In order to arrive at what you do not know
You must go by a way which is the way of ignorance.
In order to possess what you do not possess
You must go by the way of dispossession.
In order to arrive at what you are not
You must go through the way in which you are not.
And what you do not know is the only thing you know
And what you own is what you do not own
And where you are is where you are not.– TS Eliot, “East Coker”
I read a piece today on countering bias in medical care and other contexts using the “inverse rule.”
Kristen Pressner, Global Head Human Resources, at Roche Diagnostics has a simple solution to battling unconscious bias: Flip it to test it. If Leesha’s doctors had stopped and said, “would I be sending a skinny man home with this blood pressure or would I investigate?” she would (most likely) have gotten treatment much sooner.
Inversion works really well for a lot of things where it is important to avoid confirmation bias, or even just to find new approaches for familiar problems. In the wake of Bp. Vigano’s letter against Pope Francis, and the responses to it, I submit that we need a variation on this when responding to allegations of wrongdoing. I call it “split the difference.”

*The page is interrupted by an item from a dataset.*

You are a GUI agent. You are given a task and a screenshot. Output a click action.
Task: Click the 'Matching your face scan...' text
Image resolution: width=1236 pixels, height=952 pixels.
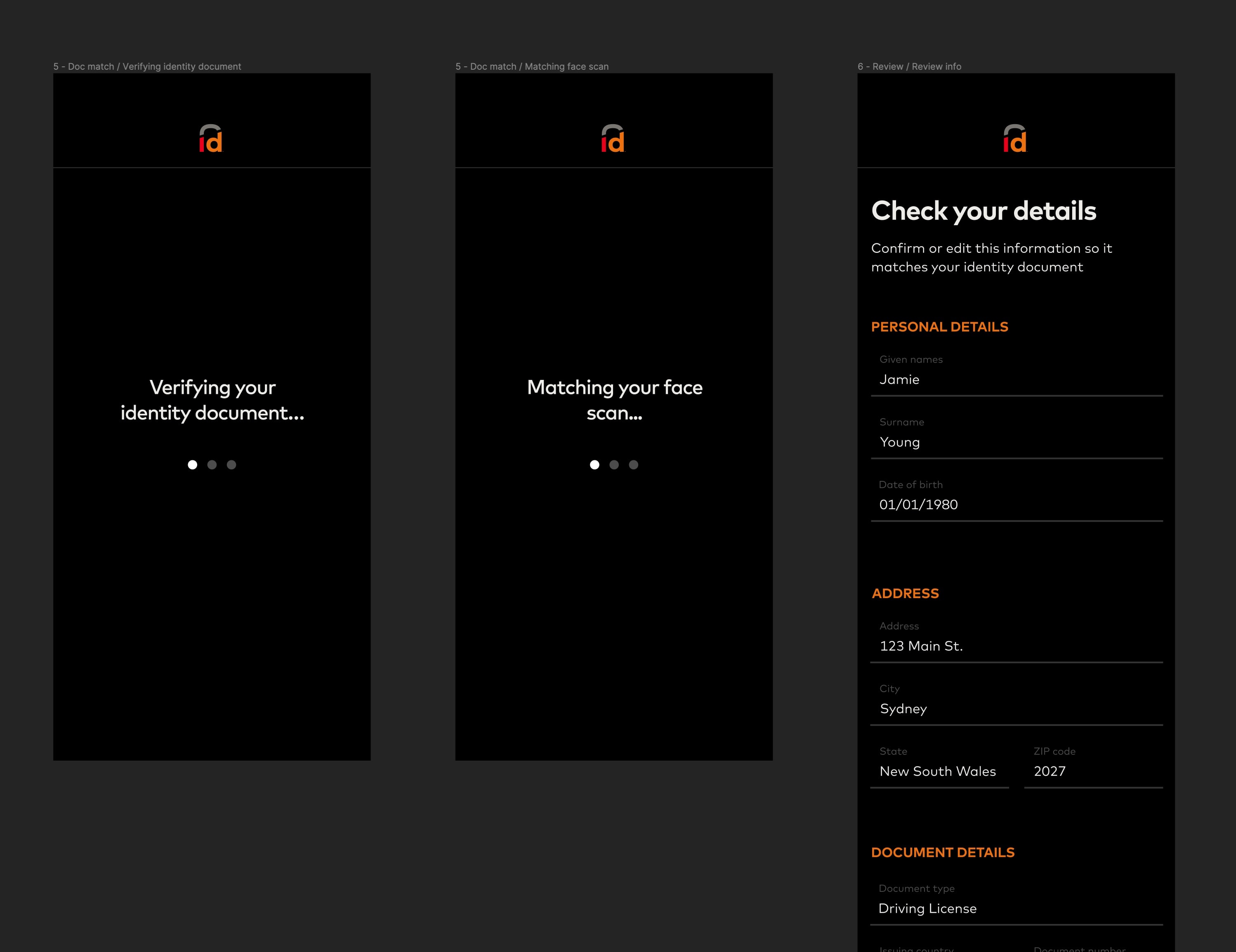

It works like this: When someone you dislike or distrust is accused of something heinous, and you want to call for their immediate resignation/flogging/pillorying in the public square, stop and ask yourself, “If someone accused a long-time, trusted friend of this, how much care would I want taken with the investigation, and how much benefit of the doubt would I be inclined to give?” And then find the middle ground between the two responses.
Vice versa applies if someone you like and trust is the accused. Flip the victim and the accused in your head. What if someone you liked were the victim, and someone you disliked were the accused? What if someone you liked were the accused, and someone you distrusted was the purported victim? What’s the middle ground between those things?
Hopefully, when you split the difference, you wind up with something that is thorough, but realistic; that takes every allegation seriously, but takes the necessity of investigation seriously too; that tests everything before judging one way or the other, not out of faint-heartedness or distaste for drama, but out of fear of the bias that you know influences everyone (yourself included) in some measure.
This is an uncomfortable point of view to maintain.
This is a “way wherein there is no ecstasy”–no exaltation of righteous indignation, no satisfying vengeance, no thrill of battle, no tribal certainties, no blazing heroics.
It is uncomfortable, because it doesn’t provide quick closure or a sense of resolution. The answers you get may feel unsatisfying or take a long time, and will often depend upon people caring and following through with a matter long after the 24 hour news cycle has moved on. Constructive, unbiased problem-solving needs to be fuelled by something longer-lasting than outrage or defensiveness.
Increasingly, I think it’s worth developing a slight bias towards uncomfortable paths. I’ve found that growth often lies in being willing to bear the discomfort of a long journey towards revelation and resolution.
Stay alert, to be sure. Be ready for whatever you might find. If you are in a position to do so, investigate with unflinching resolve to go wherever truth takes you. And if you must wait while others investigate, then,
…be still, and wait without hope
For hope would be hope for the wrong thing; wait without love
For love would be love of the wrong thing; there is yet faith
But the faith and the love and the hope are all in the waiting.Wait without thought, for you are not ready for thought:
So the darkness shall be the light, and the stillness the dancing.